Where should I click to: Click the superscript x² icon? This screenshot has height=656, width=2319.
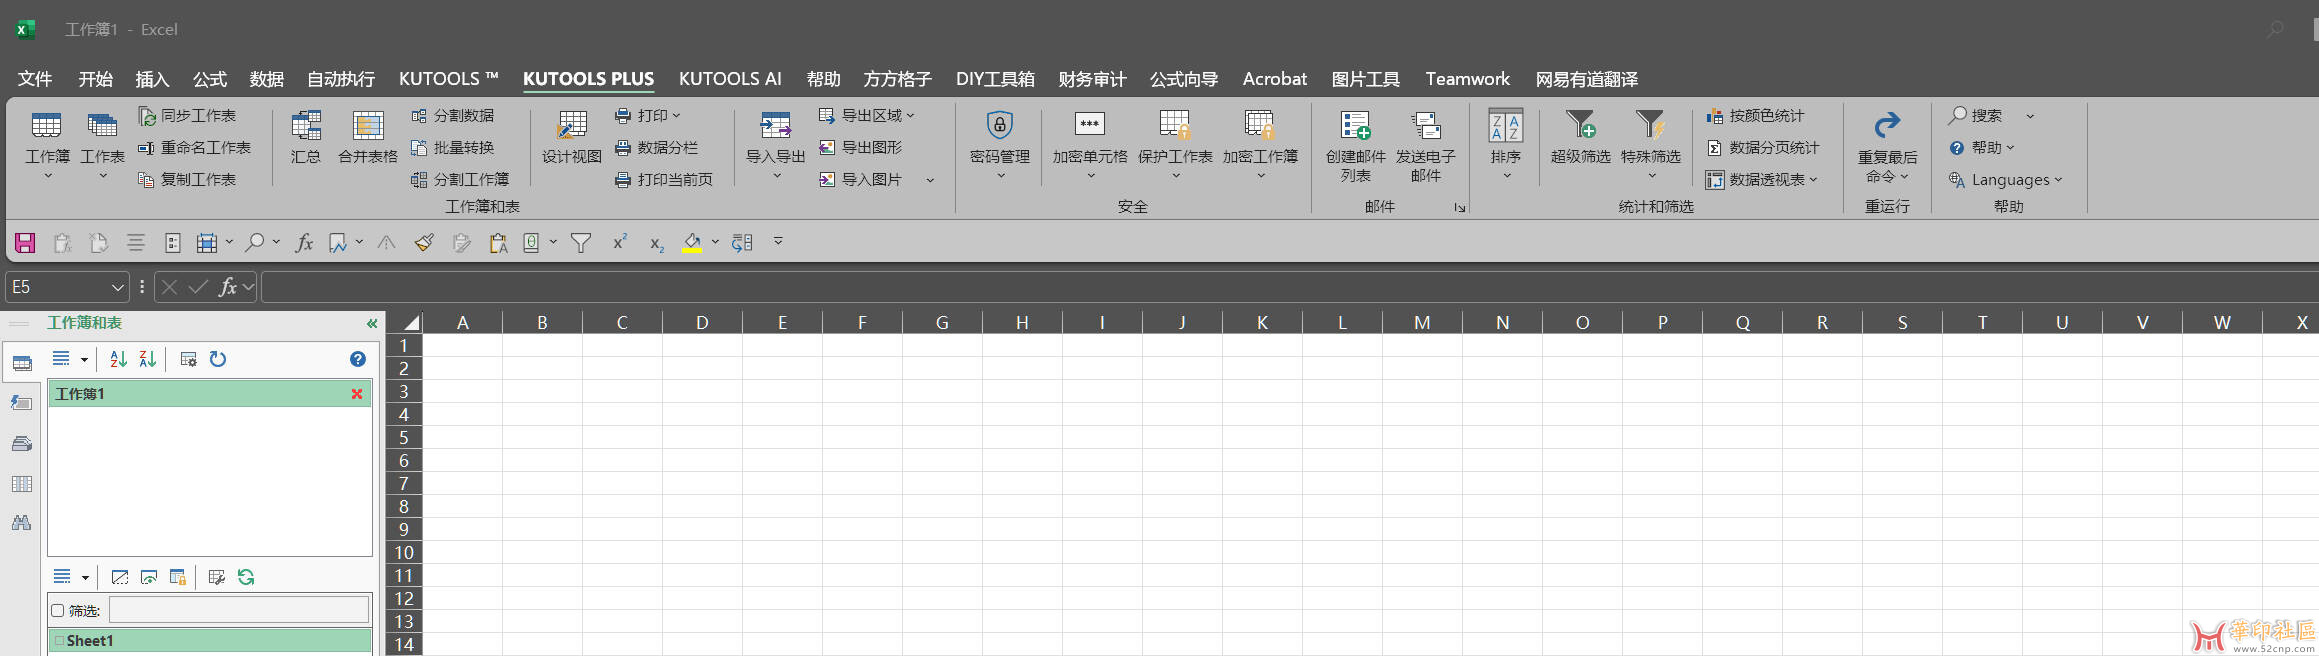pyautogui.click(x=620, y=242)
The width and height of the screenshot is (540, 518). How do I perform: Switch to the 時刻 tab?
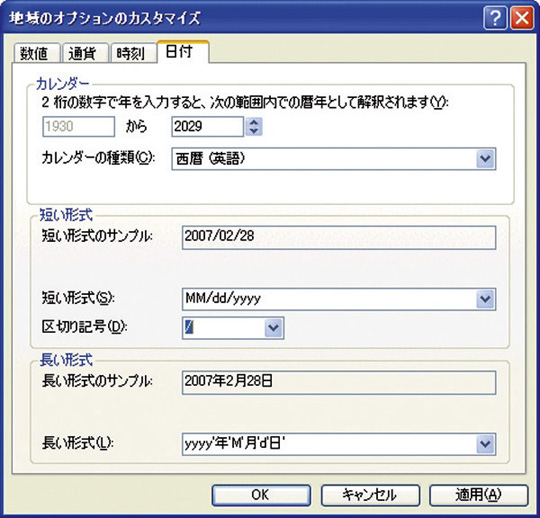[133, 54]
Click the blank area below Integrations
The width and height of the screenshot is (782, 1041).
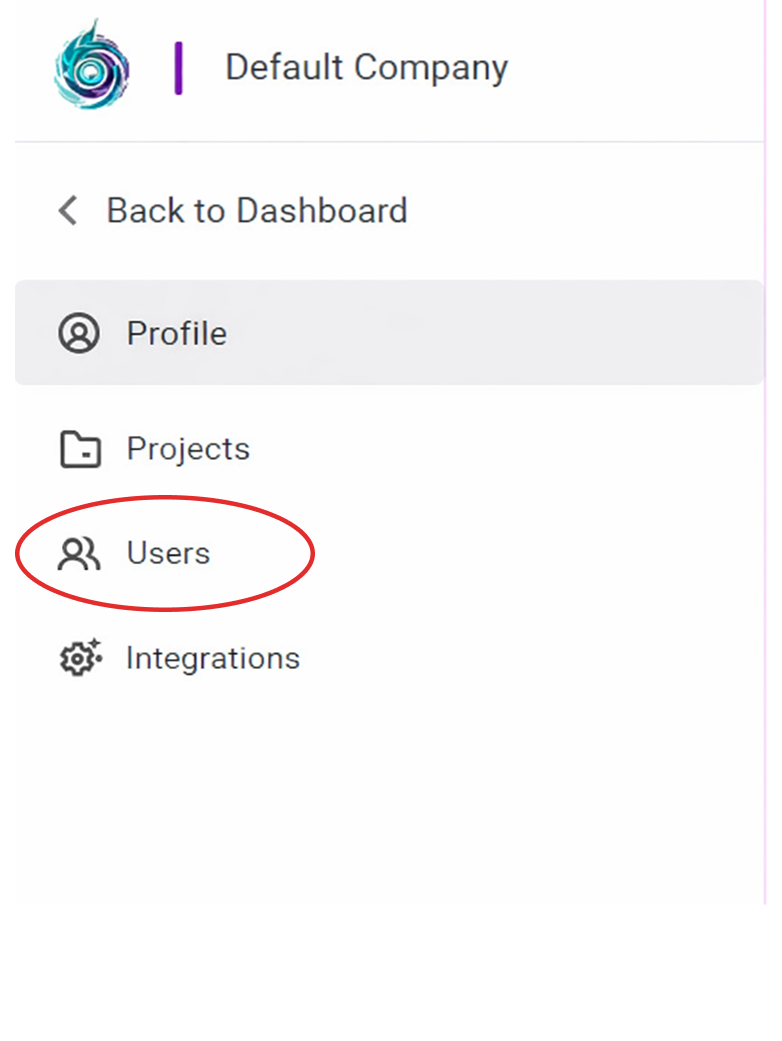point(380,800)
....
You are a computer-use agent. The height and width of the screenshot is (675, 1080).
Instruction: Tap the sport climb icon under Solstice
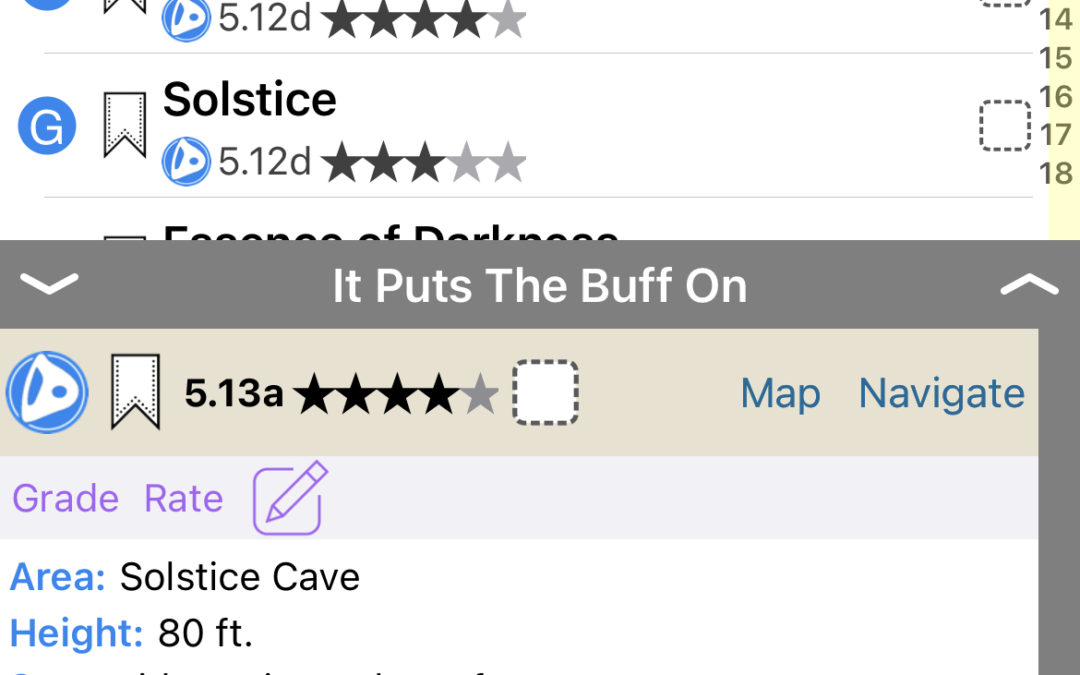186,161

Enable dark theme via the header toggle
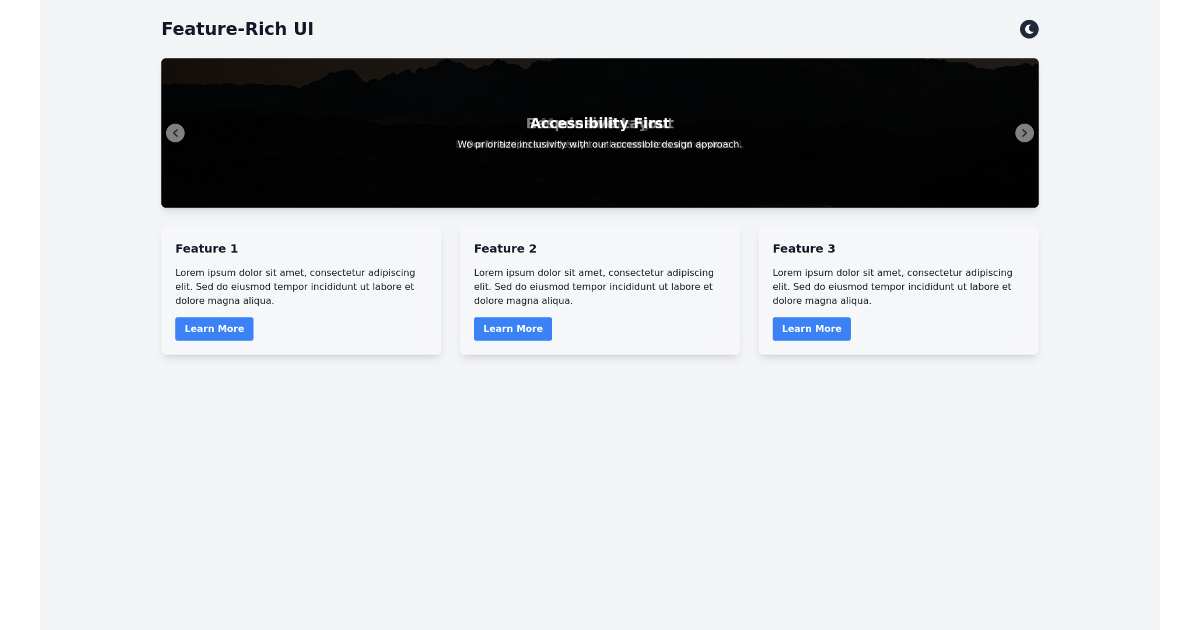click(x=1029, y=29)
....
Task brief -
Without the pictures, give again exactly the lines above starting at the line containing "Where should I" and ending at the line containing "Click the blank area below Integrations".

Response box -
Where should I click to: Click the superscript x² icon? This screenshot has height=656, width=2319.
pyautogui.click(x=620, y=242)
The width and height of the screenshot is (540, 518). How do I perform: Switch to the 時刻 tab?
[133, 54]
Click the blank area below Integrations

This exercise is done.